Several trends in commuting have emerged over the past couple of decades. The general trend across America has been that bigger cities generally mean longer commutes. Smaller cities such as Phoenix and Minneapolis have more spread-out employers. Big companies such as General Mills and 3M are both located in the suburbs of Minneapolis, providing employees with shorter commute times.* However, there is evidence that jobs are going to the suburbs even in big cities. The case is especially true for wealthier suburbs that host office plazas or parks. Robert Cervero, professor of city and regional planning at the University of California, Berkeley, claims that these suburbs like office parks because they generate tax revenue and dislike rental housing since poorer people do not bring in much tax revenue but still require expensive public services such as education.

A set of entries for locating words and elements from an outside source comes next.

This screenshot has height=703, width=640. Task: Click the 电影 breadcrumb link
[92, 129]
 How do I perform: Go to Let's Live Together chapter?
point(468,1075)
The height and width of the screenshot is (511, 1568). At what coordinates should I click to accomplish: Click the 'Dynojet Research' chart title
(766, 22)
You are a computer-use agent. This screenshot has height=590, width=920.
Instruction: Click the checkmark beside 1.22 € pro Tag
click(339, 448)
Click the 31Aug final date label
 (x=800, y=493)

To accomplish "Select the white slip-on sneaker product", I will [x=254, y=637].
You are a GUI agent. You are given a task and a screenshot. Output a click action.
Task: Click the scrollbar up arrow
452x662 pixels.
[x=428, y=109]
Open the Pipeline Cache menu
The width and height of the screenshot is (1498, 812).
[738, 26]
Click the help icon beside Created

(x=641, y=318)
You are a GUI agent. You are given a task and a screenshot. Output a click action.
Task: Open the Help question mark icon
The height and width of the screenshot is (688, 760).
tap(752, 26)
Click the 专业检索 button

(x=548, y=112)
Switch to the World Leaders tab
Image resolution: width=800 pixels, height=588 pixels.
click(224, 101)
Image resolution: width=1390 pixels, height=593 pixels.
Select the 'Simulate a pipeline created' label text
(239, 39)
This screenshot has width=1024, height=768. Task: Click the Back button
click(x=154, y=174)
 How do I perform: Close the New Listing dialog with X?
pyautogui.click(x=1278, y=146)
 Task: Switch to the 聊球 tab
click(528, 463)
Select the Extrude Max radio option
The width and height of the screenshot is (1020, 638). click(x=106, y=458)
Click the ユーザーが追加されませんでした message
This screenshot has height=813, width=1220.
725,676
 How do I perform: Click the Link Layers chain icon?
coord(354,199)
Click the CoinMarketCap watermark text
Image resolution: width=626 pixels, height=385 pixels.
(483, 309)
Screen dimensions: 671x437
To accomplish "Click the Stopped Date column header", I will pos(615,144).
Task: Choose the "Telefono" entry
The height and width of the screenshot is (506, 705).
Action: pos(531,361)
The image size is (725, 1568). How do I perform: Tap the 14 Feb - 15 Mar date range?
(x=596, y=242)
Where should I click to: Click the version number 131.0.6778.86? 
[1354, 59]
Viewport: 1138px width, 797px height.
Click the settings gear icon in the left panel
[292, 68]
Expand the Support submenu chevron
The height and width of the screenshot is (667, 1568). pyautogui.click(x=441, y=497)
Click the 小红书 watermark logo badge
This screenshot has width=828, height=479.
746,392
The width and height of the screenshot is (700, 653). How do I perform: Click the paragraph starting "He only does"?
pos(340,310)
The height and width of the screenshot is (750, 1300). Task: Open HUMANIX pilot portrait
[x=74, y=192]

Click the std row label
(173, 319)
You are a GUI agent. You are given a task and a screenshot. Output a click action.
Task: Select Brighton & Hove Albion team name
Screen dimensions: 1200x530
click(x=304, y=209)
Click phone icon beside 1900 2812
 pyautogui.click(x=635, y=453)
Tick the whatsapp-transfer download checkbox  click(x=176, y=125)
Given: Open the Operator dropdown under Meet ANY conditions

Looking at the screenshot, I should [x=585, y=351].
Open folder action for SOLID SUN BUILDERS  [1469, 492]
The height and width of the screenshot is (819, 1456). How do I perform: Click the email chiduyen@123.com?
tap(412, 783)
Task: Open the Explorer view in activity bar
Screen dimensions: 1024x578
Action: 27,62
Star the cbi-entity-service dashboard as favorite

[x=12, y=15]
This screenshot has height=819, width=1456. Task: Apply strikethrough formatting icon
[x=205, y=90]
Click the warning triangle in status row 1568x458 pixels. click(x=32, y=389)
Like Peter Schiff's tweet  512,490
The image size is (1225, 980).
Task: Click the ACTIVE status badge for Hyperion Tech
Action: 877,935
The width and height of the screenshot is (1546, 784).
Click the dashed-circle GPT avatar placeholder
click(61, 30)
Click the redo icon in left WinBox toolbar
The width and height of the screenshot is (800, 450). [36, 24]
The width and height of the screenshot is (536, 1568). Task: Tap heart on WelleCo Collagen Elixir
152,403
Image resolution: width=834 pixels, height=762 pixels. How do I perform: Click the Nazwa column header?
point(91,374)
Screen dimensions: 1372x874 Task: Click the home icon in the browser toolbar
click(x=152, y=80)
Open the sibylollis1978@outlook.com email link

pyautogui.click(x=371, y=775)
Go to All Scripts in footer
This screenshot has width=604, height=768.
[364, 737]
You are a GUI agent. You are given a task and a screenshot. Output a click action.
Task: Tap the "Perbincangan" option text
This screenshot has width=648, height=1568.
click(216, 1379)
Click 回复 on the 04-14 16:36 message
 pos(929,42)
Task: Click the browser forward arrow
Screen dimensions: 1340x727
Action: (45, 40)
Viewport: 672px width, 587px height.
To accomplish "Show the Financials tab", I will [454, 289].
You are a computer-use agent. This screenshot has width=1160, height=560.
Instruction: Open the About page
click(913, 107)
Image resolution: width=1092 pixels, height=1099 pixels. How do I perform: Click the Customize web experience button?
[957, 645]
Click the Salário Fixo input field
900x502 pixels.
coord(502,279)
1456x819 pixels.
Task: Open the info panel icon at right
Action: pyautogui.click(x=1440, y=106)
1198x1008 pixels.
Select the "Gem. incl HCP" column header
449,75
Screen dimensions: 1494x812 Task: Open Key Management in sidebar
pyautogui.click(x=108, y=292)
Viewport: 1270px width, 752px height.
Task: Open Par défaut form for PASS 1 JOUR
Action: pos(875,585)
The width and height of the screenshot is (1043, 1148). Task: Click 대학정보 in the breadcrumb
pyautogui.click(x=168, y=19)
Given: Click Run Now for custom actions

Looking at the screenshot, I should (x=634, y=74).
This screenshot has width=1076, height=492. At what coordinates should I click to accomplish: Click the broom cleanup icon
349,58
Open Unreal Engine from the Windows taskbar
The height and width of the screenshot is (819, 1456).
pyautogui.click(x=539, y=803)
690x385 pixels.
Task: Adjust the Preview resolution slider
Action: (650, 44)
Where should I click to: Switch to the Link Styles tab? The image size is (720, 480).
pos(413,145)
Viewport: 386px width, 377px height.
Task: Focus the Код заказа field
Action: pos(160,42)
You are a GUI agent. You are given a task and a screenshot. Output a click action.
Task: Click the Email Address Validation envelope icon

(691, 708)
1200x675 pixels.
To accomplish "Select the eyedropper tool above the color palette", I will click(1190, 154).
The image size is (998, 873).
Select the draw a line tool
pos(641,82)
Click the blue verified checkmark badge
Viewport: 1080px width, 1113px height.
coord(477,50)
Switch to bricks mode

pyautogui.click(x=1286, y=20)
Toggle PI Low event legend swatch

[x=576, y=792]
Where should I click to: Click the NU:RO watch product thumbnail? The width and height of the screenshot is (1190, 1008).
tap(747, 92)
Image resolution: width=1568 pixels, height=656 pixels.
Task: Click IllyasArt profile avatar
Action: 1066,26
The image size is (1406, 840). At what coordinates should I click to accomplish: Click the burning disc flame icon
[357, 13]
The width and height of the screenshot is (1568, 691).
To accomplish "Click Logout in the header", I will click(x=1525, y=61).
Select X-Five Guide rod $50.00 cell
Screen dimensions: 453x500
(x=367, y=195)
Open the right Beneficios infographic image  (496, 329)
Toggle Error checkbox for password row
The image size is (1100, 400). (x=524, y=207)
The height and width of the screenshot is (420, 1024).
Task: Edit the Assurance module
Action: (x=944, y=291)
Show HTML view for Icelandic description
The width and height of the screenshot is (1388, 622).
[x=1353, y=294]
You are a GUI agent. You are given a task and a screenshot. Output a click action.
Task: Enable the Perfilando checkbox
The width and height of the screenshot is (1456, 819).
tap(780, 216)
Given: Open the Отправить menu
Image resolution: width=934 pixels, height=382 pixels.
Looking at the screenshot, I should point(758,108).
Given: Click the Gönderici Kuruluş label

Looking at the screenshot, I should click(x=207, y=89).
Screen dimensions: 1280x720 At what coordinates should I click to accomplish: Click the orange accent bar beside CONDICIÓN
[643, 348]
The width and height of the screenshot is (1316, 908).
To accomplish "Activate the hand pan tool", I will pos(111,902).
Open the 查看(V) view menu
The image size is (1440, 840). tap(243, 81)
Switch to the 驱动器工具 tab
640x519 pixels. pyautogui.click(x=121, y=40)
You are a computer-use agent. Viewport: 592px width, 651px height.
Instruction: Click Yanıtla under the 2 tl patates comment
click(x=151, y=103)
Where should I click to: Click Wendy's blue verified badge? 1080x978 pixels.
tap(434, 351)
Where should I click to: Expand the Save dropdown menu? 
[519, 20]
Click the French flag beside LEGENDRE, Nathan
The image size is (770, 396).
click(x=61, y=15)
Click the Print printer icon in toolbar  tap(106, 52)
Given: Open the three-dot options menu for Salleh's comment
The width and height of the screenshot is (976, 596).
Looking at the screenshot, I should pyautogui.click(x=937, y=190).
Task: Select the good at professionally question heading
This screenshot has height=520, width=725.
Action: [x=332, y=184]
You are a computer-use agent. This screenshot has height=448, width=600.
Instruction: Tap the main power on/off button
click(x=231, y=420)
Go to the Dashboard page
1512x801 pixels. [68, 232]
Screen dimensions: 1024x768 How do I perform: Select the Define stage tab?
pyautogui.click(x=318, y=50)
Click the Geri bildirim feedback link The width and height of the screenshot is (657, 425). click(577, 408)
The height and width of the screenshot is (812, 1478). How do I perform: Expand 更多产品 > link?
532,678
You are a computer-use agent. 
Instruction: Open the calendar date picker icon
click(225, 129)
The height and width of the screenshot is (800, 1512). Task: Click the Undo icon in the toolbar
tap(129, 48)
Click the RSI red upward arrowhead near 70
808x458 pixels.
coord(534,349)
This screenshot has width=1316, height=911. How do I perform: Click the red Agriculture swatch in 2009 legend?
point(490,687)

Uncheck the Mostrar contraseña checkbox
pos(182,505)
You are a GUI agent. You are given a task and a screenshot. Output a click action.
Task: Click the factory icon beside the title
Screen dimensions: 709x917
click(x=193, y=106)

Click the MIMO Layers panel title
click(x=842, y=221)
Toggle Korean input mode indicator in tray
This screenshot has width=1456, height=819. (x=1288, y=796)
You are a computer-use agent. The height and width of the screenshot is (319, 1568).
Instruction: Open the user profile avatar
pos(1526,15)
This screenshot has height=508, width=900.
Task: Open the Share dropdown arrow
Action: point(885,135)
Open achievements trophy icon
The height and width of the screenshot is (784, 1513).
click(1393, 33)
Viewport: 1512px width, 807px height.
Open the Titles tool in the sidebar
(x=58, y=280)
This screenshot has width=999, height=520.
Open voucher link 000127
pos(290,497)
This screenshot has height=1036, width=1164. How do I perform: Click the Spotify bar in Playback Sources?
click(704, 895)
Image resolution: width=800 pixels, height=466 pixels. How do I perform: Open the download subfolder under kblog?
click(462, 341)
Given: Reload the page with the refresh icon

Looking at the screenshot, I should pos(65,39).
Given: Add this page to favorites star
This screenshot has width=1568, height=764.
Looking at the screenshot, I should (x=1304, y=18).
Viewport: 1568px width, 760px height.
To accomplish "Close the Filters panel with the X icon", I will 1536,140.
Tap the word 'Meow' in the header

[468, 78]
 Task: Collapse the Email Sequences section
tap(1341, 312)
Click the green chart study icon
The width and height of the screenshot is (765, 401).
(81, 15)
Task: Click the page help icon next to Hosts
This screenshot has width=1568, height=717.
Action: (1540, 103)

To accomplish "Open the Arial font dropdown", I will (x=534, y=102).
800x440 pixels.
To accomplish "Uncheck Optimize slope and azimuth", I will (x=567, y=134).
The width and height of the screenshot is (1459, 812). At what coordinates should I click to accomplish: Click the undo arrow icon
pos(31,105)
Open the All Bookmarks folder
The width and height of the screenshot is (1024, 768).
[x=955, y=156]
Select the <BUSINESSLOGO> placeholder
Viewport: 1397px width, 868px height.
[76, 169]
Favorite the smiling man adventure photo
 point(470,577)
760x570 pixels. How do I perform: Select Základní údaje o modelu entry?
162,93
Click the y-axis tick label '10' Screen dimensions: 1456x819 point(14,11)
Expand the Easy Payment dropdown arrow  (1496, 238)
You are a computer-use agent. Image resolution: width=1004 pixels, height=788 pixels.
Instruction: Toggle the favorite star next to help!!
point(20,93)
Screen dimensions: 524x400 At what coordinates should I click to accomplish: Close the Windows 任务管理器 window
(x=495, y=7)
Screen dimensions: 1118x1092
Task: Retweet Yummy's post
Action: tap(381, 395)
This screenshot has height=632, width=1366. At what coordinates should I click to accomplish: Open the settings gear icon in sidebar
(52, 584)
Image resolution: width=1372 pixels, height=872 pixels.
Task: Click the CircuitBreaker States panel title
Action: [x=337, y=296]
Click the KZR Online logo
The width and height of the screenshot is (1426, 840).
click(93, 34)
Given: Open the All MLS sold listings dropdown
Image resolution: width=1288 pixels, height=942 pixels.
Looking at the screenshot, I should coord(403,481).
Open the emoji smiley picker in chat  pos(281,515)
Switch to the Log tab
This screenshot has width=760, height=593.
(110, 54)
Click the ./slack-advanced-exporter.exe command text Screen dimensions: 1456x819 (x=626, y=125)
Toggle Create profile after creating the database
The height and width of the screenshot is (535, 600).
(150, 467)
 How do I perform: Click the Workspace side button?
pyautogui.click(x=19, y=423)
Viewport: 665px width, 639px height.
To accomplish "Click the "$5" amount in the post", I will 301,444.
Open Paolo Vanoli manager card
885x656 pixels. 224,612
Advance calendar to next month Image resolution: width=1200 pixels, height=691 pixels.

“Reverse commuting”, the term coined for city-to-suburb commutes, has been on the rise because of this distancing of companies away from the city. However, there exists a trade-off that comes with spread-out employers. As jobs follow workers to the suburbs, heavy traffic also becomes more widespread not only because of the growth of city-to-suburb commuting but also because of the emergence of suburb-to-suburb commuting. According to Commuting in America, between 1990 and 2000, reverse commutes accounted for 20% of the growth in commuting and suburb-to-suburb commutes accounted for 46% of the growth. Meanwhile, traditional suburb-to-city commutes accounted for only 14% of the growth. Christopher B. Leinberger, a visiting fellow at Brookings Institution in Washington has observed the increase in demand for walkable communities near jobs and public transportation in suburbs. Shortly put, Americans have increased their demand for convenience, giving the rise of widespread jobs.
Even if someone is wealthier, it does not necessarily mean that they desire or will choose to live in the cities. Some households may opt to live in the suburbs even though they may be able to afford more expensive housing in the city and a shorter commute time. Some reasons include the quality of lower division public schooling, which is more often poorer in the cities, and the amount of private space vs. public space. Cities are more crowded, piling homes on top of each other in tall buildings, while suburbs offer larger homes with spacious backyards. Also, white-collar workers most likely have two “bread-winners” in their family. Chances are that not both of them have the luck of finding high-paying jobs in the same city. The reasoning follows that at least one of them needs to commute a further distance. Also, mobility costs of moving homes given the poor real-estate market forces people who change jobs to commute even longer. Evidence shows that people who change jobs would prefer commuting further than relocating their homes.
A study done by Seattle’s PayScale.com, which measures real-time salaries of individuals, suggests that the richer you are, the further you live, and thus the longer your commute time. In New York City, commute times climb as annual salaries rise and there is not as great of a wage differential for people who earn more than $110,000 a year. The commute time peak measured in annual salary depends on the city. For example, Dallas-Fort Worth-Arlington metropolitan area has a peak commute time at $metropolitan area has a peak commute time at only $30,000. While the commute time peaks are different, this finding that wage differentials suggest different commute times is the same across all cities in America. However, though someone richer may have more choice to where he lives, he has less choice of where he works. Again, there are trade-offs.
With the economic downturn, people may be scrambling to get jobs that they may not have considered before. Any job is better than no job. Unemployed persons without jobs may even consider commuting longer distances for a job, which may contribute to the rising commute rates in America. Though Americans commute long distances to work, commuting from suburbs to cities is not always the norm.